31260
Not so Automatic Imitation: Expectation of Incongruence Reduces Interference in Both Autism Spectrum Disorder and Typical Development

Poster Presentation
Thursday, May 2, 2019: 5:30 PM-7:00 PM
Room: 710 (Palais des congres de Montreal)
A. J. Gordon1, J. P. Hogeveen2, R. M. Geddert3, M. K. Krug4 and M. Solomon4, (1)Psychiatry & Behavioral Sciences, University of California, Davis, M.I.N.D. Institute, Sacramento, CA, (2)Department of Psychology, University of New Mexico, Albuquerque, NM, (3)Department of Psychiatry & Behavioral Sciences, UC Davis MIND Institute, Sacramento, CA, (4)Department of Psychiatry & Behavioral Sciences, The Medical Investigation of Neurodevelopmental Disorders (MIND) Institute, University of California, Davis, Sacramento, CA
Background:

Individuals with autism spectrum disorder (ASD) exhibit deficits in social functioning. One prominent view is that such impairments are the result of a diminished capacity for imitation; however the underlying mechanisms remain unclear. One recent theory suggests that ASD may be characterized by an aberrant mirror neuron system (MNS), the neural system underlying imitation. Imitative response tendencies can be probed in the laboratory through automatic imitation (AI)–the degree to which observed actions modulate action execution.
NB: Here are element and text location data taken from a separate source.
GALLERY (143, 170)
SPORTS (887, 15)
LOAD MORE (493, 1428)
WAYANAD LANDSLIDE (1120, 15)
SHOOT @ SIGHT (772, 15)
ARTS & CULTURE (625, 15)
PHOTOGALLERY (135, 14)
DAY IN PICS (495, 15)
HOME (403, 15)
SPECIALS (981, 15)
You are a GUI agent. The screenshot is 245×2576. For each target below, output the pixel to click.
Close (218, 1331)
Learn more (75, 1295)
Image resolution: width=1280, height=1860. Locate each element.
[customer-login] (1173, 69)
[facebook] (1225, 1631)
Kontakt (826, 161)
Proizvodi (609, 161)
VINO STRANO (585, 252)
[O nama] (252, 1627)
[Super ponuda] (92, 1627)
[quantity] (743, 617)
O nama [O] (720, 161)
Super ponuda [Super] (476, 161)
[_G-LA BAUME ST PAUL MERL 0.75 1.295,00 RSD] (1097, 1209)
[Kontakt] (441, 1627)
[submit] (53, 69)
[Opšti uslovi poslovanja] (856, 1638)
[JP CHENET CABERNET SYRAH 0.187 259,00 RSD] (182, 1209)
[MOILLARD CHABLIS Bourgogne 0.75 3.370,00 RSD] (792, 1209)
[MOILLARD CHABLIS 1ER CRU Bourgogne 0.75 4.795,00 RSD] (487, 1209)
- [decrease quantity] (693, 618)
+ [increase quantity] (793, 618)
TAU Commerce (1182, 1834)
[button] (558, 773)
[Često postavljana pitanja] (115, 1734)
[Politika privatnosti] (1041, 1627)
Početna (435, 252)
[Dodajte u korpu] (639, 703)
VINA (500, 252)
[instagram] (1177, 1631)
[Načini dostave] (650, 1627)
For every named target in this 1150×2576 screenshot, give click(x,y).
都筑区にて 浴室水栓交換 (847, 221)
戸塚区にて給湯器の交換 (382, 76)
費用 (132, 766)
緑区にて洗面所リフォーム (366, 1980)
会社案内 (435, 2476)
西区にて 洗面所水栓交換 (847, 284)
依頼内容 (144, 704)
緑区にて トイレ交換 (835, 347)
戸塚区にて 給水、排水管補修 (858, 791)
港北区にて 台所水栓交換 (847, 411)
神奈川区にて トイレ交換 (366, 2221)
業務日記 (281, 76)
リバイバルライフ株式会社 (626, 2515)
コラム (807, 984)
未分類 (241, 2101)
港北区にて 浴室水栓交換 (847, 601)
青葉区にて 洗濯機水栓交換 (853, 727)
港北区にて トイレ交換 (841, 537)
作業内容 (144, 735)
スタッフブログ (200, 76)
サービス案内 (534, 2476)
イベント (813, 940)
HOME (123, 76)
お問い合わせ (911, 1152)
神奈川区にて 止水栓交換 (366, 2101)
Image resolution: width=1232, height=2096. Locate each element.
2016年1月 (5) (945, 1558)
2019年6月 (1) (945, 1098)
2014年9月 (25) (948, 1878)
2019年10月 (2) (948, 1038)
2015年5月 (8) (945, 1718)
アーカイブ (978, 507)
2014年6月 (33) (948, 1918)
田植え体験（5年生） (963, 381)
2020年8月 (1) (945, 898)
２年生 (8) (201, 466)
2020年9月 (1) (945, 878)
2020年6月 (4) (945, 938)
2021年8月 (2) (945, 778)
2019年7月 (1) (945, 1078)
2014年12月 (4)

However, the largest study to date found evidence that AI is intact in ASD, challenging this hypothesis (Sowden et al., 2016). An alternative account suggests that social deficits may instead stem from differences in the ability to exert top-down control of imitation in those with ASD versus those with typical development (TD). Although previous research has suggested that AI is not affected by top-down control in TD (Hogeveen & Obhi, 2013), no research has examined this process in ASD.

Objectives:

To provide further evidence for or against the MNS hypothesis by examining potential differences between ASD and TD in the degree of AI (H1), and for the control of imitation theory by examining participants’ ability to exert top-down control of imitation (H2).

Methods:

Participants completed two blocks of a paradigm that included both AI and non-imitative control trials (effector priming, EP). Across blocks the congruent/incongruent trial ratio was manipulated such that one block consisted of mostly congruent trials (MC) while the other was mostly incongruent trials (MI). The dependent variables (DVs) were accuracy, reaction times (RT), and drift rate (v) – a combination of accuracy and RT quantifying participants’ rate of information processing. Data collection is ongoing for the current study, and at present we examined the control of imitation in ASD (N=27) and an FSIQ case-controlled TD sample (N=27).

Results:

Scores for our three DV’s were collapsed across block and submitted to a 2 (stimulus type: imitation vs. effector) x 2 (congruence: congruent vs. incongruent) x 2 (diagnosis group: TD vs. ASD) ANOVA (fig.1). In contrast to the theory of a broken MNS, the degree of AI was equivalent between groups for all three variables (all Fs < 1, BF01 > 2), consistent with the notion that the MNS is intact in ASD. Turning to our second hypothesis, interference scores were calculated for each DV and submitted to a 2 (stimulus type: imitation vs. effector) x 2 (block: MC vs. MI) x 2 (diagnosis group: TD vs. ASD) ANOVA (fig.2). For both groups, AI and EP interference effects decreased when the ratio of incongruent-to-congruent trials increased (MI < MC; Fs > 13, BF10 > 13). The top-down control of imitation was also matched between groups across all variables (Fs < 1, BF01 > 8).

Conclusions:

In agreement with previous work our results demonstrate that AI is unimpaired in ASD and cast further doubt upon the broken MNS theory. Furthermore, we demonstrated that control over AI is similarly unimpaired in ASD, suggesting that for both groups AI is not as automatic as previously theorized.